Ce travail en profondeur l'a amené à identifier 7 paradoxes qui sont possiblement à l'origine des difficultés constatées :

· Paradoxe 1 : Alors que l'ambition de la loi était de faciliter l'accès des patients à une sédation en fin de vie, il semble qu'elle ait plutôt eu un effet inverse en introduisant le terme de sédation profonde et continue jusqu'au décès . En effet, celui-ci est compris de façon diverse par les uns et les autres, au plan à la fois pratique et conceptuel.

· Paradoxe 2 : Alors que la loi différencie la sédation profonde et continue jusqu'au décès de l'euthanasie, sur le terrain divers symptômes montrent que nombreux sont ceux qui font mal la différence entre les deux pratiques et considèrent la sédation profonde et continue jusqu'au décès comme un flirt avec le faire mourir .

· Paradoxe 3 : La loi a confié la mise en oeuvre de la sédation profonde et continue jusqu'au décès aux experts en soins palliatifs. Or un certain nombre d'entre eux sont réservés vis-à-vis de cette pratique, estimant qu'elle n'est pas la plus conforme à l'accompagnement qu'ils souhaitent apporter aux patients en fin de vie.

· Paradoxe 4 : En règle générale, le médecin propose un traitement que le patient peut accepter ou refuser. En donnant au patient le droit de demander l'accès à la sédation profonde et continue jusqu'au décès, la loi favorise une certaine confusion des rôles au sein de la relation médecin-malade. Le médecin se sent avoir la main forcée, ce qu'il n'aime pas, d'autant plus qu'il s'agit d'une pratique éthiquement sensible.

· Paradoxe 5 : Il y a un risque d'incompatibilité entre le temps du malade en fin de vie qui, lorsqu'il demande à avoir accès à une sédation profonde et continue jusqu'au décès, la souhaite rapidement, et la lourdeur de la procédure que le médecin doit suivre pour la mettre en oeuvre s'il veut respecter les recommandations.

· Paradoxe 6 : La loi précise que la sédation profonde et continue jusqu'au décès doit pouvoir être accessible à tout un chacun, y compris ceux qui veulent mourir chez eux, à domicile. Mais rien n'a été fait pour donner aux médecins généralistes les moyens que ce droit devienne effectif en ville : médicaments non disponibles, insuffisance de moyens logistiques, organisationnels et humains.

· Paradoxe 7 : Pour toutes ces raisons, alors que la loi a eu pour intention de favoriser l'accès pour tous à des soins et à un accompagnement de qualité en fin de vie, des inégalités d'accès persistent sur le terrain, voire se creusent, en fonction des situations et des spécialités.

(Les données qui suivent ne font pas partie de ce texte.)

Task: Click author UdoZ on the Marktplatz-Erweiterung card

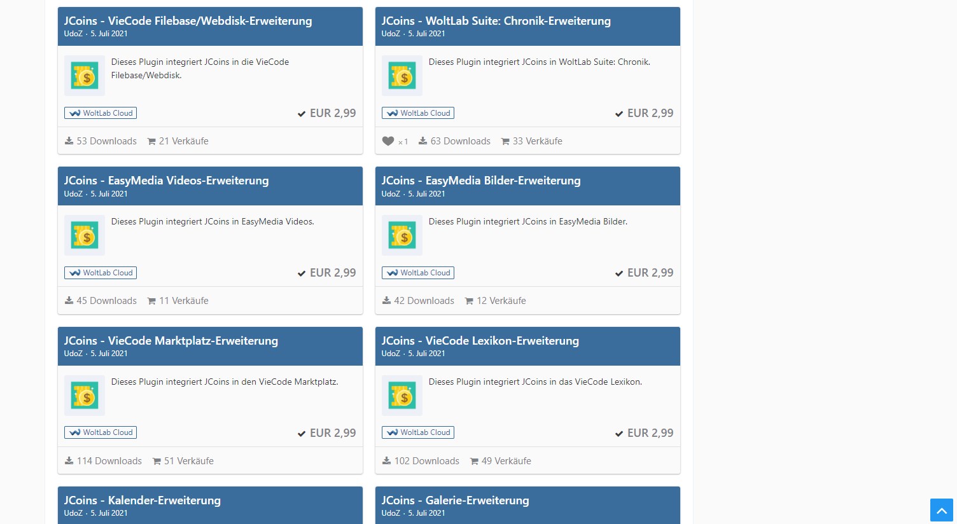Action: 73,354
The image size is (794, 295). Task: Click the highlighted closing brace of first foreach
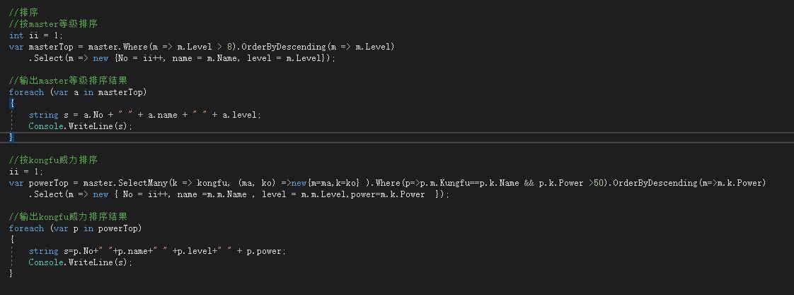(11, 137)
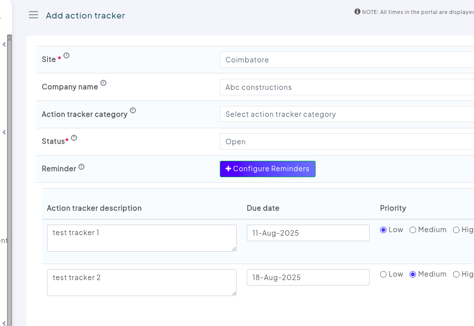Click the help icon beside Company name
Viewport: 474px width, 326px height.
click(x=103, y=83)
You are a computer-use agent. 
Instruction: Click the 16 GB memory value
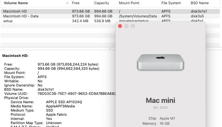[164, 123]
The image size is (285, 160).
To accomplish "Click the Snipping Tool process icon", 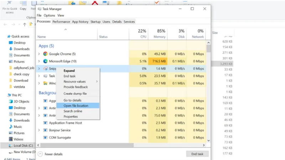I will (x=46, y=69).
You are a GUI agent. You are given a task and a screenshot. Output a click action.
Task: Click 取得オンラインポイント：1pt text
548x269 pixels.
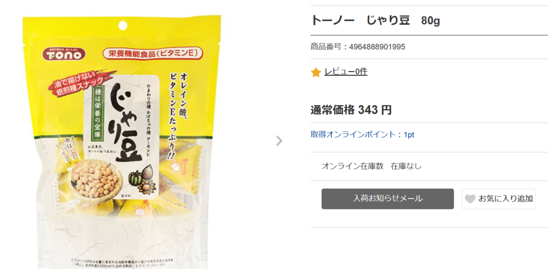click(362, 135)
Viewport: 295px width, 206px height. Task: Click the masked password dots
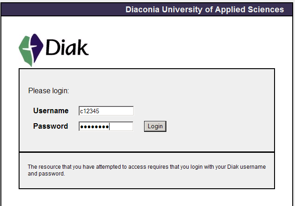point(95,127)
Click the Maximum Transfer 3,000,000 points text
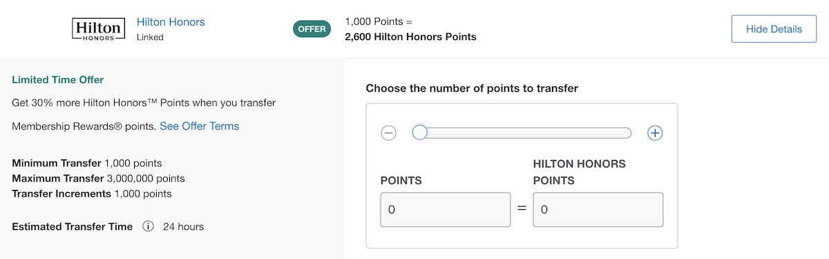Viewport: 829px width, 259px height. pos(98,179)
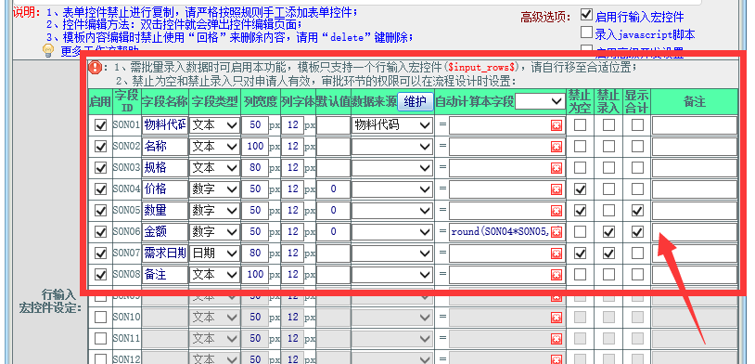Enable 录入javascript脚本 checkbox
Screen dimensions: 755x364
click(586, 33)
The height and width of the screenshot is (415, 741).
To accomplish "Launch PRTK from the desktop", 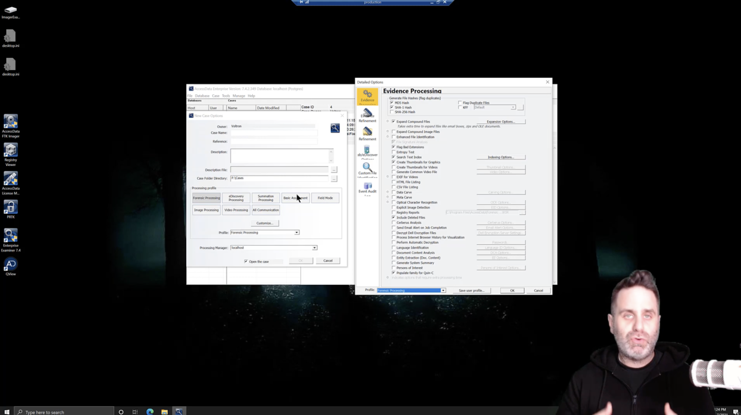I will [x=10, y=209].
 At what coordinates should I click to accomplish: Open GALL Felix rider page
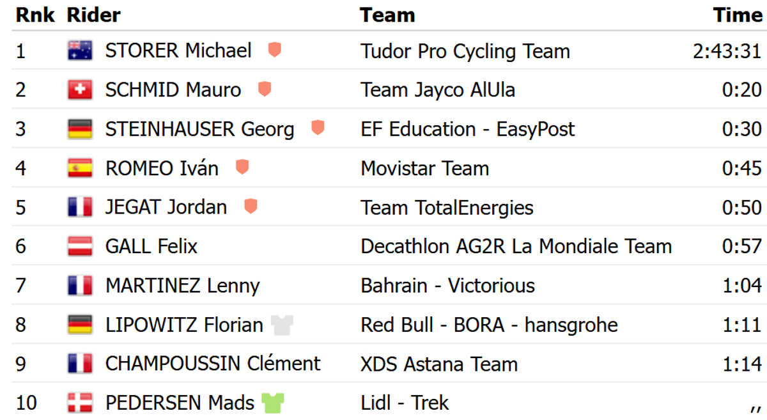click(x=151, y=246)

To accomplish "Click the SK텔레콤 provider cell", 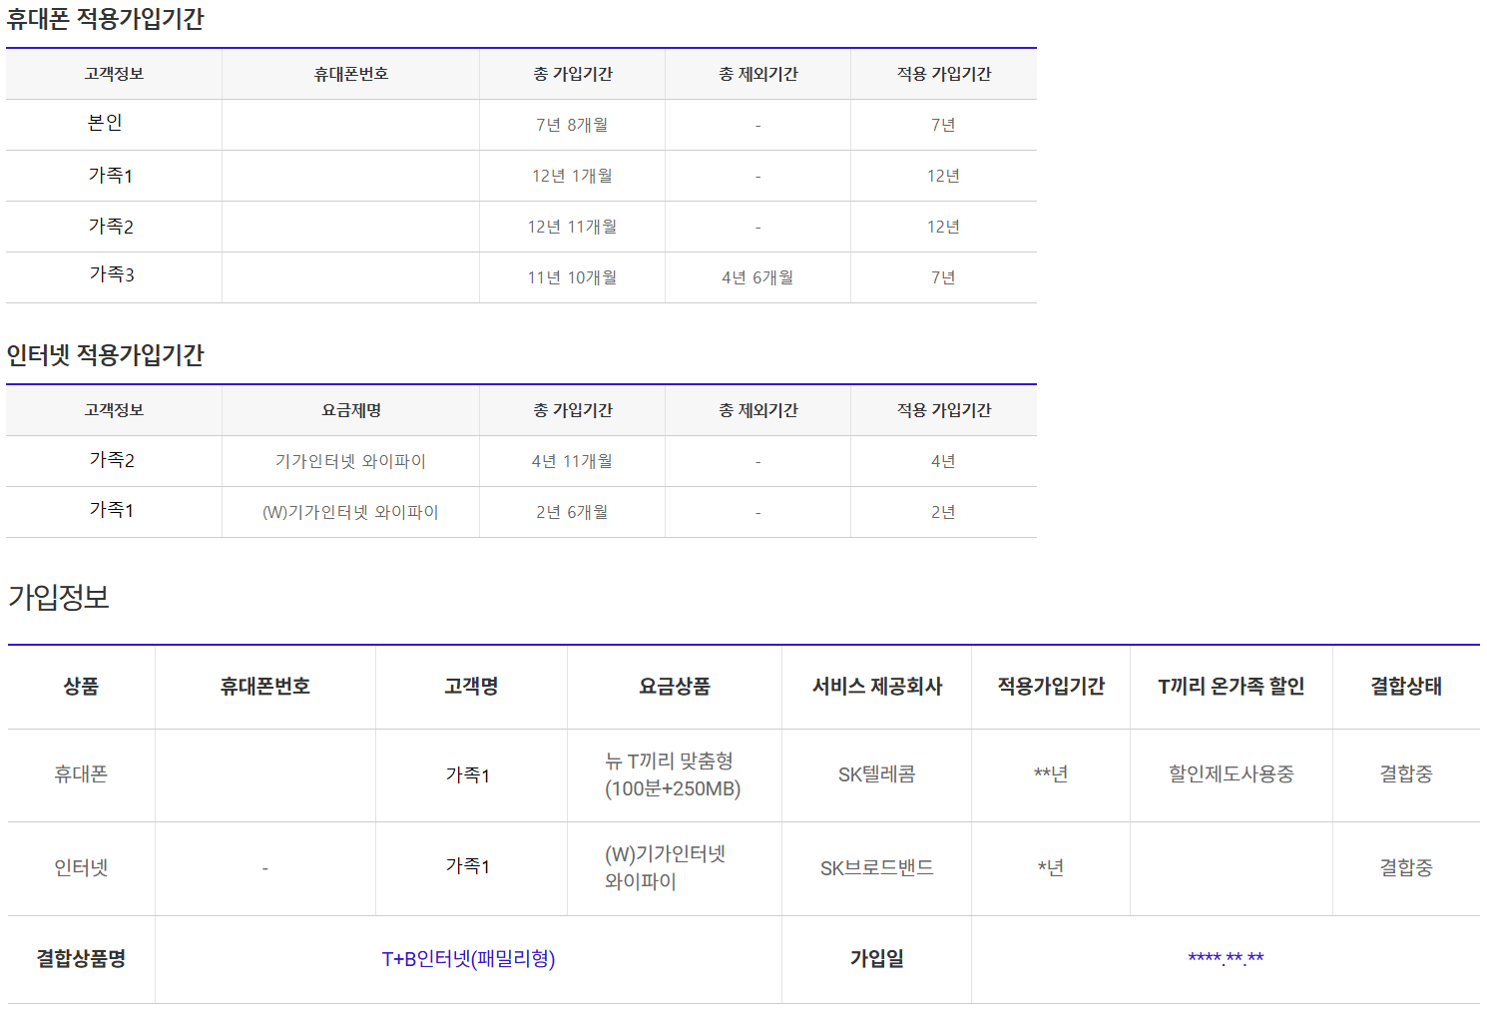I will click(x=876, y=774).
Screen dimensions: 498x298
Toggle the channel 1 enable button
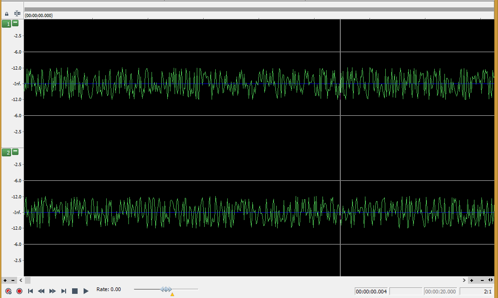[6, 24]

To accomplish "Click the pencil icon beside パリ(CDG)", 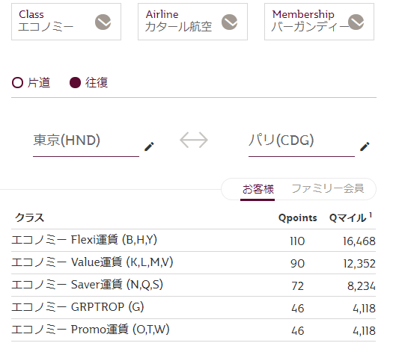I will pyautogui.click(x=365, y=146).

En conclusion de ses travaux, le groupe suggère plusieurs pistes de travail pour aider à une meilleure acceptation/implantation de la pratique sur le terrain :

· Ne pas méconnaître les ambiguïtés éthiques inhérentes à cette pratique, débattre à leur sujet et accepter que certains professionnels soient résistants à la pratiquer, estimant que ce n'est pas ainsi qu'ils souhaitent accompagner leurs patients à mourir ;

· Organiser l'accès à la sédation profonde et continue jusqu'au décès de façon à ce que les patients ne soient pas otages de la position des professionnels et qu'ils puissent y avoir accès partout sur le territoire et de manière égalitaire, quelle que soit la spécialité médicale par laquelle ils sont pris en charge ;

· Poursuivre et intensifier les actions de formation/information à destination des professionnels pour rendre la pratique moins anxiogène permettant d'en parler sur le fond au plan conceptuel et sur l'aspect concret de la mise en oeuvre ;

· Discuter de la pertinence d'un système d'astreinte téléphonique pour offrir collégialité et coaching technique à ceux qui le souhaiteraient sur l'ensemble du territoire ;

· Poursuivre le suivi du développement de cette sédation sur le terrain par des enquêtes réitérées, de façon à s'habituer à évaluer de façon plus systématique et plus rigoureuse les conditions de la fin de vie en France. Ces enquêtes contribueront à sensibiliser l'ensemble des professionnels sur ce nouveau droit des patients et les inciteront à se former pour savoir y répondre.